- [What is needed]
Where a line of the material contains the string "agent", copy that line.

- [Supplied data]
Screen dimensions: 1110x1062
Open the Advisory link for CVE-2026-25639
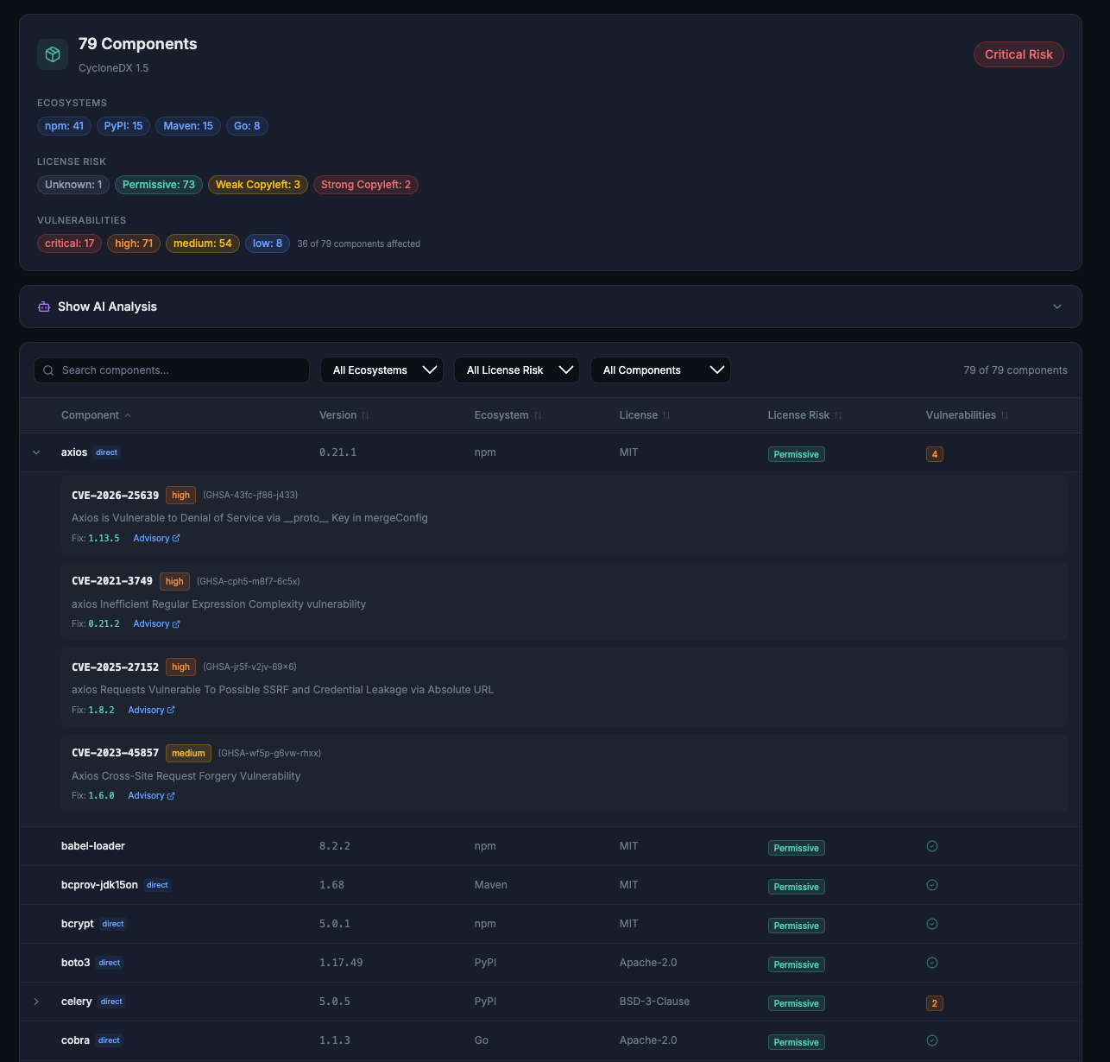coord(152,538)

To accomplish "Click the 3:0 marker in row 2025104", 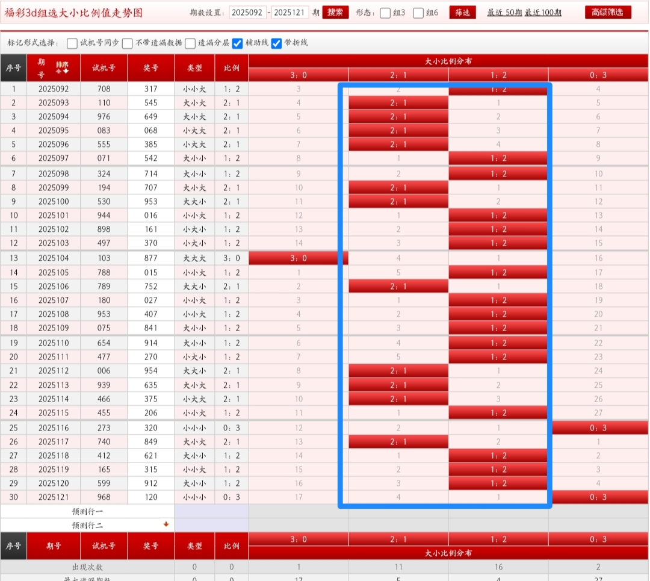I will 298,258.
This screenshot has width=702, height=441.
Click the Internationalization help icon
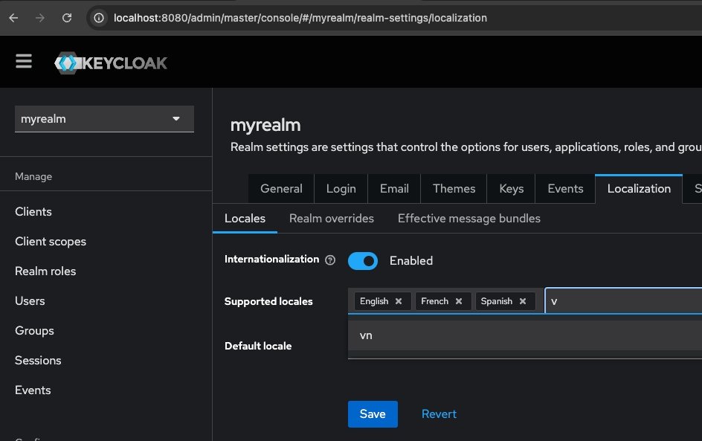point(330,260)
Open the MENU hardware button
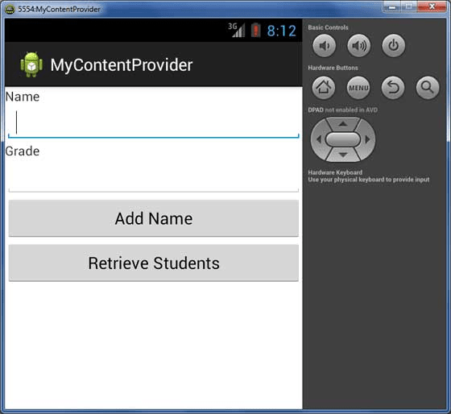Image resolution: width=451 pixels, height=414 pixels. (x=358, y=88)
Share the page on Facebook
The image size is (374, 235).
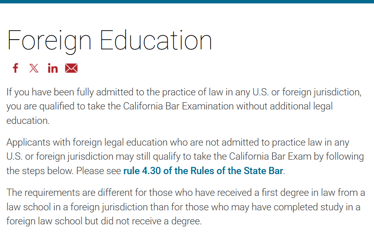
* * *
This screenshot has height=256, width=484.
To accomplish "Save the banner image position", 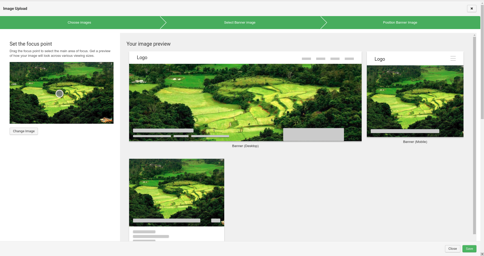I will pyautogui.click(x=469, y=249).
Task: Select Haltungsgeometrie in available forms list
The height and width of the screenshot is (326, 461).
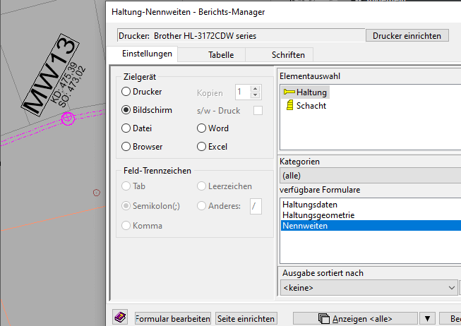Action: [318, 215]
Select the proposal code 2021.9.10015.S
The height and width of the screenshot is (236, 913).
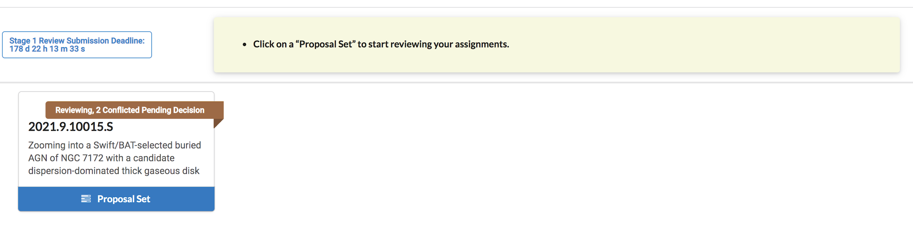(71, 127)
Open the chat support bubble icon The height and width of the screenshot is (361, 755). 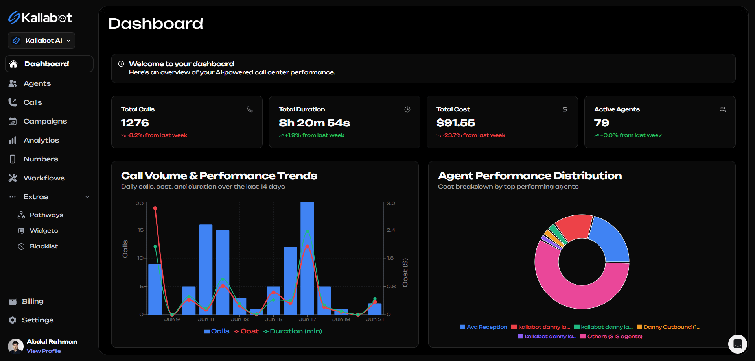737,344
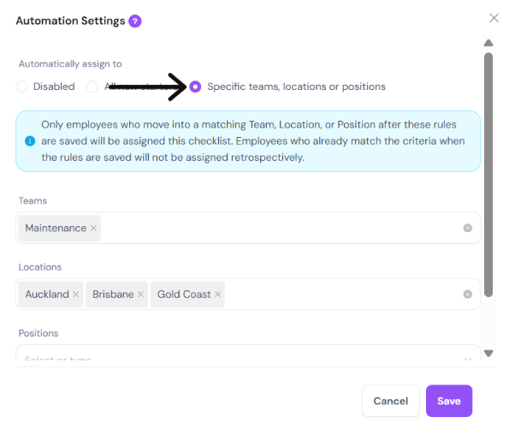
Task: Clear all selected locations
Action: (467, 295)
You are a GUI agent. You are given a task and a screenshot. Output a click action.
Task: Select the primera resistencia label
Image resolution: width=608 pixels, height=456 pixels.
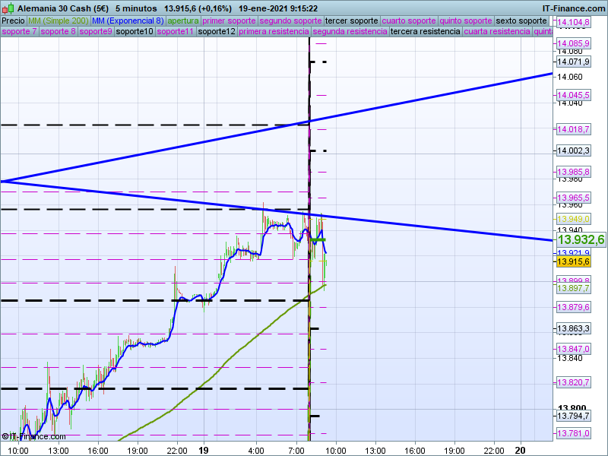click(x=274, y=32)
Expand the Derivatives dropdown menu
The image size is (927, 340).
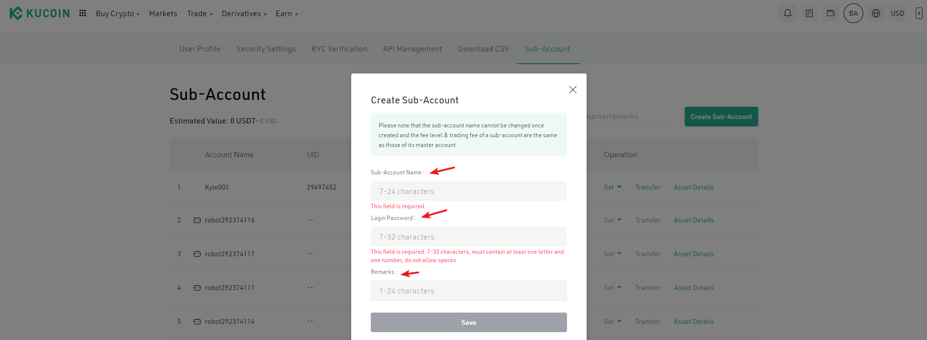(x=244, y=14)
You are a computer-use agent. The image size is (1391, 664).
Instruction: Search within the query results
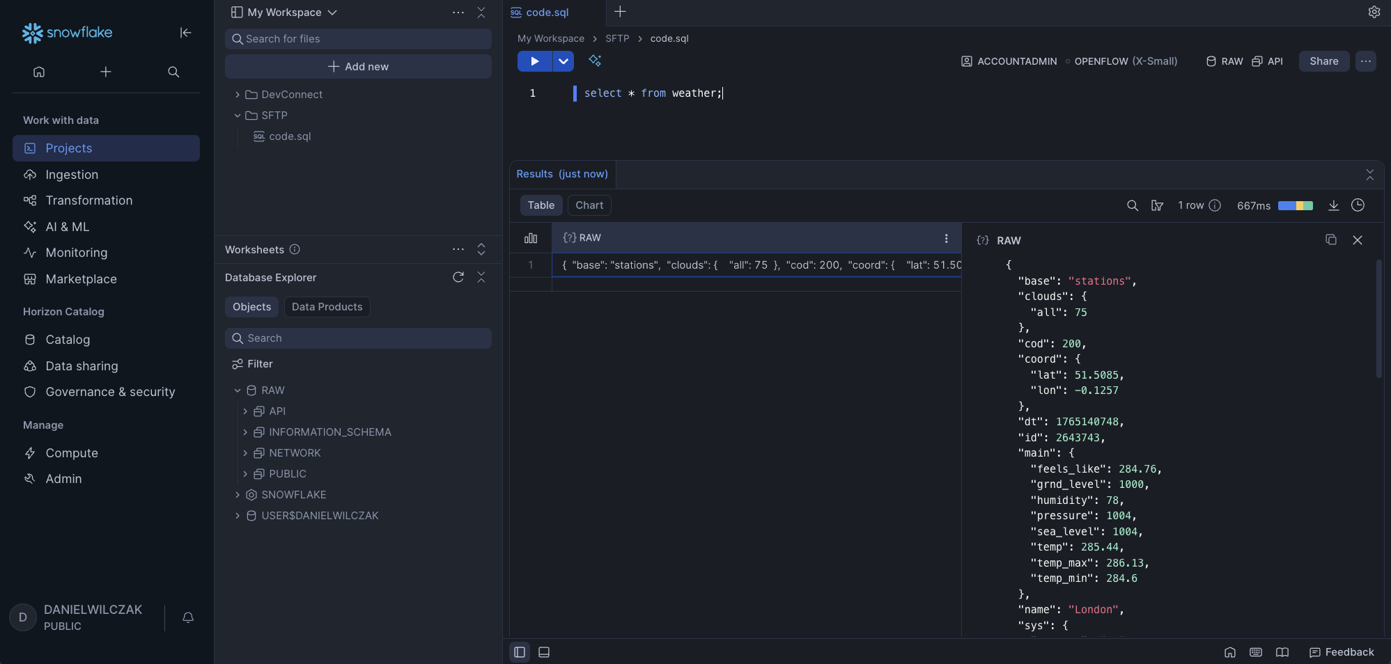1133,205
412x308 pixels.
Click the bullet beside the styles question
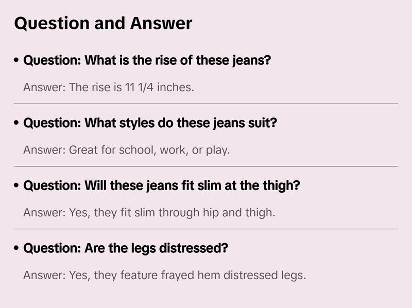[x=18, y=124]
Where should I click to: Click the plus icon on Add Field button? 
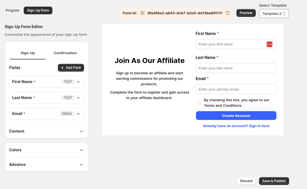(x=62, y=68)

- [Task output]
You are a GUI agent. You are given a task and a screenshot. Output a click action.
You are a computer-use agent. The image size is (1391, 664).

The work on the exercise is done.